Man inspecting propane hot water heater

Because of their potential for lower energy costs, tankless water heaters are becoming more popular in new homes and as replacements for storage tank units in existing ones. Propane tankless water heaters provide homeowners savings in energy costs compared with typical electric tank models. Their small footprint, ability to heat water quickly on demand, and ease of installation near the point of use are also attractive features.

Knowing how to predict hot water demand is key to meet performance and cost expectations. Professional plumbers and HVAC installers know to ask the right questions: Who will be using hot water in the home, and for what purposes? How many occupants will be in the residence? What appliances will be creating the demand for hot water and what are their delivery rates? Knowing those answers is the first step to specify a system that can meet those needs.

Installers should also know the difference between outdoor ground temperatures and the desired indoor hot water temperature, or Delta T. That will tell you how much the water will need to heat and, therefore, how quickly the unit can deliver hot water. For example, if the incoming groundwater temperature is 50 degrees and the typical showerhead delivers 2.5 gallons per minute (GPM), in most cases water should be heated to at least 120 degrees, so the home will need a tankless unit that can heat 2.5 GPM by 70 degrees. Lower flows can be heated to a bigger temperature rise and higher flows to a smaller temperature rise. Most propane tankless water heaters on the market can handle a rate of 5 GPM at a 70-degree temperature rise.

Pro Tip: As temperatures fall, more time and energy are needed to heat water to the desired level. To ensure your hot-water units meet demand throughout the entire year, it’s important to know how they’ll perform in cold weather. For example, a unit that can produce 8.5 GPM on a steamy summer day will produce only 5 to 6 GPM in the cold winter weather. Be aware of how low ground temps can go and the Delta T, as well as how much water a household will need. The bigger the gap, the lower the unit’s flow rate will be.

Peak demand scenarios are why pros shouldn’t assume an undersized system will cover their client’s full range of needs. Oversizing isn’t as big of a concern with tankless systems. While oversizing a traditional tank water heater would result in significant wasted energy over the life of the unit, tankless units vary their flow rates based on demand. Therefore, having excess capacity doesn’t necessarily mean a tankless system is using more energy.

New projects can more easily accommodate tankless units at the point of use than can existing homes, which are often designed for a central tank system and therefore may be better suited for one or more units installed in the basement. Multiple units may be used to handle larger loads or as homeowners scale up in the future as their hot water needs change.
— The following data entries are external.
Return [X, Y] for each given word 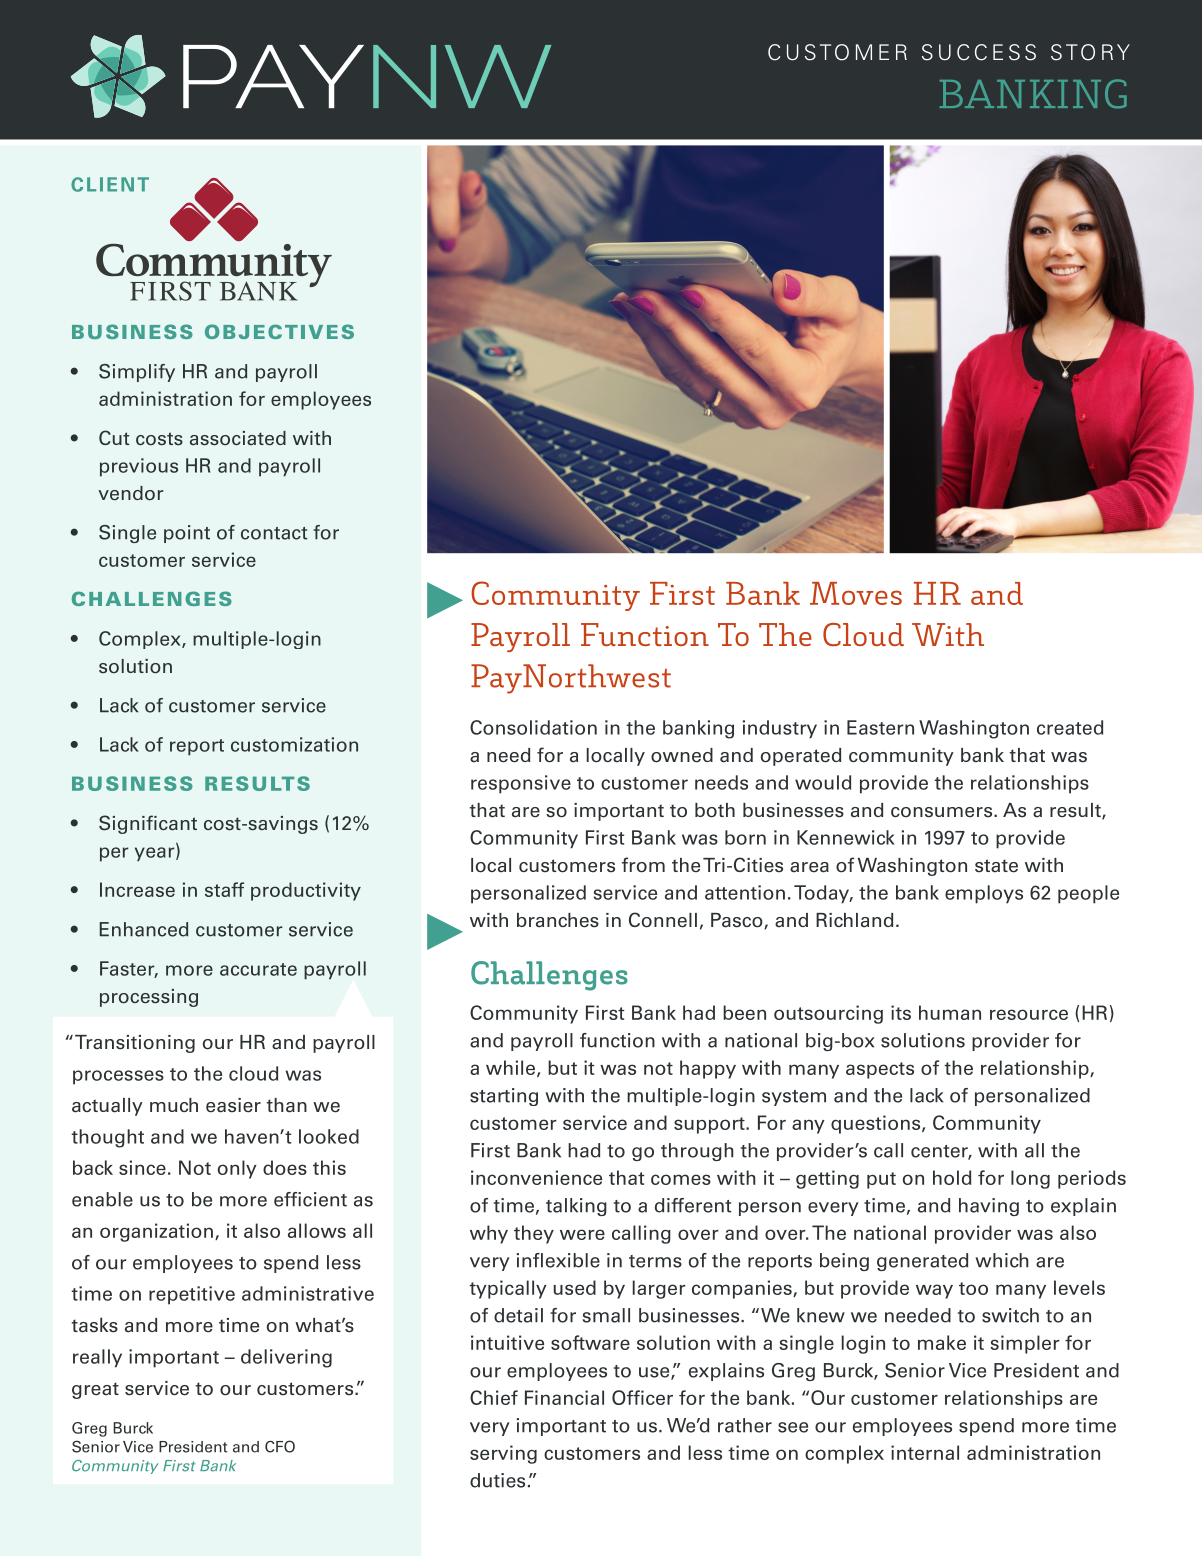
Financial [564, 1397]
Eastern [880, 727]
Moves [856, 593]
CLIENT [110, 184]
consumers [943, 812]
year [156, 854]
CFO [280, 1446]
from [643, 865]
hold [952, 1177]
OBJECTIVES [279, 331]
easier [233, 1105]
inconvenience [536, 1177]
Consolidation [533, 727]
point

To determine the optimal number of tankless units for a home, you must know the occupants’ consumption habits and then size a system to meet that need. Determine peak demand and gauge actual usage and lifestyle habits. Then, compare prices for systems that meet those needs relative to your client’s budget. Put in as much capacity as those factors will allow to balance cost and comfort.

The technology behind propane tankless water heaters brings many, including increased efficiency and cost savings, an endless supply of hot water and smaller, more compact units. Selecting and installing the right system will pay dividends for years to come.